YOUR OBJECTIVE. Rewrite the entries below with every "GUI agent" switched to "GUI assistant", leaving all else unchanged.
━━ ROWS
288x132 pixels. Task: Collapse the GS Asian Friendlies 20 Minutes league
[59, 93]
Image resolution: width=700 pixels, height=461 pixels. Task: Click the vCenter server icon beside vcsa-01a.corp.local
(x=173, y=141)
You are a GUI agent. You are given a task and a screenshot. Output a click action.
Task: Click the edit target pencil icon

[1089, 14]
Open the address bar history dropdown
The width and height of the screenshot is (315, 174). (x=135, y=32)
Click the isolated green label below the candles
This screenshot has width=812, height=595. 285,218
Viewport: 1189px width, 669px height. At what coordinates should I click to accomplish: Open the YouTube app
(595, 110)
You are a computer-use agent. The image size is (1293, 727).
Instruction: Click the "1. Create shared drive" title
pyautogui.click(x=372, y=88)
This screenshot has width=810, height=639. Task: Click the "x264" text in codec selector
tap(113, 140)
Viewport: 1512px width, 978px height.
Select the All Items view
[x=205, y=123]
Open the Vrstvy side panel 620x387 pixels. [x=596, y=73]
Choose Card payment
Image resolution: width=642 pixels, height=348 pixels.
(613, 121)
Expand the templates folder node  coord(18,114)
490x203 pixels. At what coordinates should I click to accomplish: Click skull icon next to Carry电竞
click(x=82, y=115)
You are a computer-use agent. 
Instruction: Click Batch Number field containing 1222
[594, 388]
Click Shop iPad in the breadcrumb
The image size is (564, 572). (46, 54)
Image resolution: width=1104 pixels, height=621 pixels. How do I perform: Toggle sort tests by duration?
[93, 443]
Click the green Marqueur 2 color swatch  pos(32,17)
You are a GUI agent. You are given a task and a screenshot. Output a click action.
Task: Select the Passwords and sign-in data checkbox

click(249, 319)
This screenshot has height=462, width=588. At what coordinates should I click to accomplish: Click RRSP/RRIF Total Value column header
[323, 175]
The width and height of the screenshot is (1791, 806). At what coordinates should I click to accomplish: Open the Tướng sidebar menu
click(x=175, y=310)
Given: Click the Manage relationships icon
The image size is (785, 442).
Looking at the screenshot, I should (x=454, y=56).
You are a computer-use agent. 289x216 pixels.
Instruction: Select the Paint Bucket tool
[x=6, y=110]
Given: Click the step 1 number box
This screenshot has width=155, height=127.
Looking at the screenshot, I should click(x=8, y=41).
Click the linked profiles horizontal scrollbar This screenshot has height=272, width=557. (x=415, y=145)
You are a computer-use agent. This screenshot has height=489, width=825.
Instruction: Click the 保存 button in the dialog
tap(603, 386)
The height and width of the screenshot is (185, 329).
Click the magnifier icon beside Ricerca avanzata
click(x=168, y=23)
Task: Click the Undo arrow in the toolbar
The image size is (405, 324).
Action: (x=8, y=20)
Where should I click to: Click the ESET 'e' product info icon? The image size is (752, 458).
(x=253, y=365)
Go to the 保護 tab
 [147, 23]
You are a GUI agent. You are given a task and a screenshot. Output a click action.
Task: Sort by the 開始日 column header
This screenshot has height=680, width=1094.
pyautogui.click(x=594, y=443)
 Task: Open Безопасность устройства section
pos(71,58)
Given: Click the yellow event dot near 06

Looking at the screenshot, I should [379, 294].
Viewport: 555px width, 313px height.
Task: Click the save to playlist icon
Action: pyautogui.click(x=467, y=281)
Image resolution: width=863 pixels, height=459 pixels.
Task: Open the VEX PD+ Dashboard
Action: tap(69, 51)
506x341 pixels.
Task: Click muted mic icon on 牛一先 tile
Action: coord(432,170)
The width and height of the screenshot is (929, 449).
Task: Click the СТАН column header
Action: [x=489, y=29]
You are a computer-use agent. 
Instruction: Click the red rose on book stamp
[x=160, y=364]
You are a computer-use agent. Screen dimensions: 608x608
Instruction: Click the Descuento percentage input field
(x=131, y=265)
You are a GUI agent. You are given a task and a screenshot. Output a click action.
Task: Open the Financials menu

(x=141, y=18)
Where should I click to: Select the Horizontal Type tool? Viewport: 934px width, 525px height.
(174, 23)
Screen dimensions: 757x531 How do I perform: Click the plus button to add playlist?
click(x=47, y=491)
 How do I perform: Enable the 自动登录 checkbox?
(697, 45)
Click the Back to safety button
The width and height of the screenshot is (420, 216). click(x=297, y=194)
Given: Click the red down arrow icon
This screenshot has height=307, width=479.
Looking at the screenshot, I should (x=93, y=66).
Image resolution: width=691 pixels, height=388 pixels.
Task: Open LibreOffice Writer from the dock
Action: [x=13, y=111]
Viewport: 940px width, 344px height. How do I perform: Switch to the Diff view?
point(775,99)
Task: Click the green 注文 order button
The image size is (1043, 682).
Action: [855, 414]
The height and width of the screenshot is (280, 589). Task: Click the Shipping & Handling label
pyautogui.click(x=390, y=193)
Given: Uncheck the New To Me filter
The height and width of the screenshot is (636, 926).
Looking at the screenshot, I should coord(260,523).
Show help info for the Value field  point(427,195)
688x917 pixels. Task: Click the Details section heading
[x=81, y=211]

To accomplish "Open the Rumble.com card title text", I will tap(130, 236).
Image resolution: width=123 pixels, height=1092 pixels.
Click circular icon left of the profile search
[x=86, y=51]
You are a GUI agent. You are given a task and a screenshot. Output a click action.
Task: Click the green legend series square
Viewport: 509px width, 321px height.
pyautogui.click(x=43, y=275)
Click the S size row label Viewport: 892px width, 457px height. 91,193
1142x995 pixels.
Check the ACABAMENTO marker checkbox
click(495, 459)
━━━━
THE ANSWER.
288x132 pixels. Task: Collapse the GS Asian Friendlies 20 Minutes league
[59, 93]
Image resolution: width=700 pixels, height=461 pixels. Task: Click the vCenter server icon beside vcsa-01a.corp.local
(x=173, y=141)
You are a GUI assistant. You are given a task and a screenshot. Output a click action.
Task: Click the edit target pencil icon

[1089, 14]
Open the address bar history dropdown
The width and height of the screenshot is (315, 174). (x=135, y=32)
Click the isolated green label below the candles
This screenshot has width=812, height=595. 285,218
Viewport: 1189px width, 669px height. At what coordinates should I click to accomplish: Open the YouTube app
(595, 110)
You are a computer-use agent. The image size is (1293, 727).
Instruction: Click the "1. Create shared drive" title
pyautogui.click(x=372, y=88)
This screenshot has width=810, height=639. Task: Click the "x264" text in codec selector
tap(113, 140)
Viewport: 1512px width, 978px height.
Select the All Items view
[x=205, y=123]
Open the Vrstvy side panel 620x387 pixels. [x=596, y=73]
Choose Card payment
Image resolution: width=642 pixels, height=348 pixels.
(613, 121)
Expand the templates folder node  coord(18,114)
490x203 pixels. At what coordinates should I click to accomplish: Click skull icon next to Carry电竞
click(x=82, y=115)
You are a computer-use agent. 
Instruction: Click Batch Number field containing 1222
[594, 388]
Click Shop iPad in the breadcrumb
The image size is (564, 572). (46, 54)
Image resolution: width=1104 pixels, height=621 pixels. How do I perform: Toggle sort tests by duration?
[93, 443]
Click the green Marqueur 2 color swatch  pos(32,17)
You are a GUI assistant. You are given a task and a screenshot. Output a click action.
Task: Select the Passwords and sign-in data checkbox

click(249, 319)
This screenshot has height=462, width=588. At what coordinates should I click to accomplish: Click RRSP/RRIF Total Value column header
[323, 175]
The width and height of the screenshot is (1791, 806). At what coordinates should I click to accomplish: Open the Tướng sidebar menu
click(x=175, y=310)
Given: Click the Manage relationships icon
The image size is (785, 442).
Looking at the screenshot, I should (x=454, y=56).
You are a computer-use agent. 289x216 pixels.
Instruction: Select the Paint Bucket tool
[x=6, y=110]
Given: Click the step 1 number box
This screenshot has width=155, height=127.
Looking at the screenshot, I should click(x=8, y=41).
Click the linked profiles horizontal scrollbar This screenshot has height=272, width=557. (x=415, y=145)
You are a computer-use agent. This screenshot has height=489, width=825.
Instruction: Click the 保存 button in the dialog
tap(603, 386)
The height and width of the screenshot is (185, 329).
Click the magnifier icon beside Ricerca avanzata
click(x=168, y=23)
Task: Click the Undo arrow in the toolbar
The image size is (405, 324).
Action: (x=8, y=20)
Where should I click to: Click the ESET 'e' product info icon? The image size is (752, 458).
(x=253, y=365)
Go to the 保護 tab
 [147, 23]
You are a GUI assistant. You are given a task and a screenshot. Output a click action.
Task: Sort by the 開始日 column header
This screenshot has height=680, width=1094.
pyautogui.click(x=594, y=443)
 Task: Open Безопасность устройства section
pos(71,58)
Given: Click the yellow event dot near 06

Looking at the screenshot, I should [379, 294].
Viewport: 555px width, 313px height.
Task: Click the save to playlist icon
Action: pyautogui.click(x=467, y=281)
Image resolution: width=863 pixels, height=459 pixels.
Task: Open the VEX PD+ Dashboard
Action: tap(69, 51)
506x341 pixels.
Task: Click muted mic icon on 牛一先 tile
Action: coord(432,170)
The width and height of the screenshot is (929, 449).
Task: Click the СТАН column header
Action: [x=489, y=29]
You are a computer-use agent. 
Instruction: Click the red rose on book stamp
[x=160, y=364]
You are a computer-use agent. Screen dimensions: 608x608
Instruction: Click the Descuento percentage input field
(x=131, y=265)
You are a GUI assistant. You are given a task and a screenshot. Output a click action.
Task: Open the Financials menu

(x=141, y=18)
Where should I click to: Select the Horizontal Type tool? Viewport: 934px width, 525px height.
(174, 23)
Screen dimensions: 757x531 How do I perform: Click the plus button to add playlist?
click(x=47, y=491)
 How do I perform: Enable the 自动登录 checkbox?
(697, 45)
Click the Back to safety button
The width and height of the screenshot is (420, 216). click(x=297, y=194)
Given: Click the red down arrow icon
This screenshot has height=307, width=479.
Looking at the screenshot, I should (x=93, y=66).
Image resolution: width=691 pixels, height=388 pixels.
Task: Open LibreOffice Writer from the dock
Action: [x=13, y=111]
Viewport: 940px width, 344px height. How do I perform: Switch to the Diff view?
point(775,99)
Task: Click the green 注文 order button
The image size is (1043, 682).
Action: [855, 414]
The height and width of the screenshot is (280, 589). Task: Click the Shipping & Handling label
pyautogui.click(x=390, y=193)
Given: Uncheck the New To Me filter
The height and width of the screenshot is (636, 926).
Looking at the screenshot, I should coord(260,523).
Show help info for the Value field  point(427,195)
688x917 pixels. Task: Click the Details section heading
[x=81, y=211]

To accomplish "Open the Rumble.com card title text", I will tap(130, 236).
Image resolution: width=123 pixels, height=1092 pixels.
Click circular icon left of the profile search
[x=86, y=51]
You are a GUI assistant. You are given a task and a screenshot. Output a click action.
Task: Click the green legend series square
Viewport: 509px width, 321px height.
pyautogui.click(x=43, y=275)
Click the S size row label Viewport: 892px width, 457px height. 91,193
1142x995 pixels.
Check the ACABAMENTO marker checkbox
click(495, 459)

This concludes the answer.